Adding to that I have one more question, it is also mentioned here https://docs.python.org/2/tutorial/inputoutput.html:
readline(): a newline character (\n) is left at the end of the string, and is only omitted on the last line of the file if the file doesn’t end in a newline. This makes the return value unambiguous;
I don't understand the last point. So, does readlines() also have unambiguous value in the last element of its array if there is no \n in the end of the file?
We are dealing with combining the files (which were split on the basis of blocksize) So, I am thinking of choosing readlines or read. As the individual files may not be end with a \n after splitting and if readlines returns unambiguous values, it would be a problem, I think.)

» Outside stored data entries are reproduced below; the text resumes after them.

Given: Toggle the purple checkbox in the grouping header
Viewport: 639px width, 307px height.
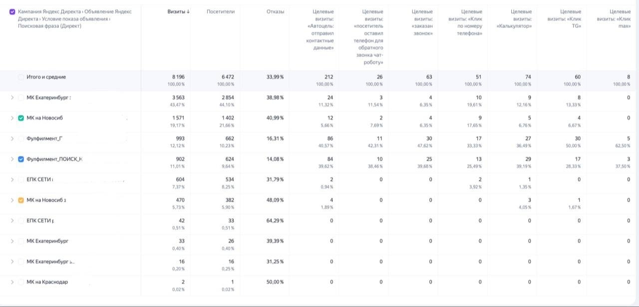Looking at the screenshot, I should [12, 11].
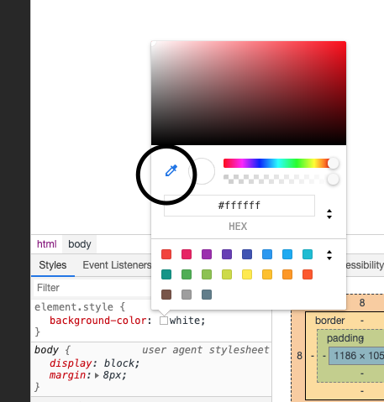Switch to Event Listeners tab
Viewport: 384px width, 402px height.
[117, 265]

PS: I haven't learnt python. So, forgive me if there is no such thing as instances in python or if I am speaking rubbish. I am just assuming.
EDIT:
Ok, I just found. It's not returning any unambiguous output.
len(lineslist)
6923798
lineslist[6923797]
"\xf4\xe5\xcf1)\xff\x16\x93\xf2\xa3-\....\xab\xbb\xcd"
So, it doesn't end with '\n'. But it's not unambiguous output eiter.
Also, no unambiguous output with readline either for the lastline.

If I understood your issue correctly you just want to combine (ie concatenate) files.
If memory is an issue normally for line in f is the way to go.
I tried benchmarking using a 1.9GB csv file. One possible alternative is to read in large chunks of the data which fit in memory.
Codes:
#read in large chunks - fastest in my test
chunksize = 2**16
with open(fn,'r') as f:
chunk = f.read(chunksize)
while chunk:
chunk = f.read(chunksize)
#1 loop, best of 3: 4.48 s per loop
#read whole file in one go - slowest in my test
with open(fn,'r') as f:
chunk = f.read()
#1 loop, best of 3: 11.7 s per loop
#read file using iterator over each line - most practical for most cases
with open(fn,'r') as f:
for line in f:
s = line
#1 loop, best of 3: 6.74 s per loop
Knowing this you could write something like:
with open(outputfile,'w') as fo:
for inputfile in inputfiles: #assuming inputfiles is a list of filepaths
with open(inputfile,'r') as fi:
for chunk in iter(lambda: fi.read(chunksize), ''):
fo.write(fi.read(chunk))
fo.write('\n') #newline between each file(might not be necessary)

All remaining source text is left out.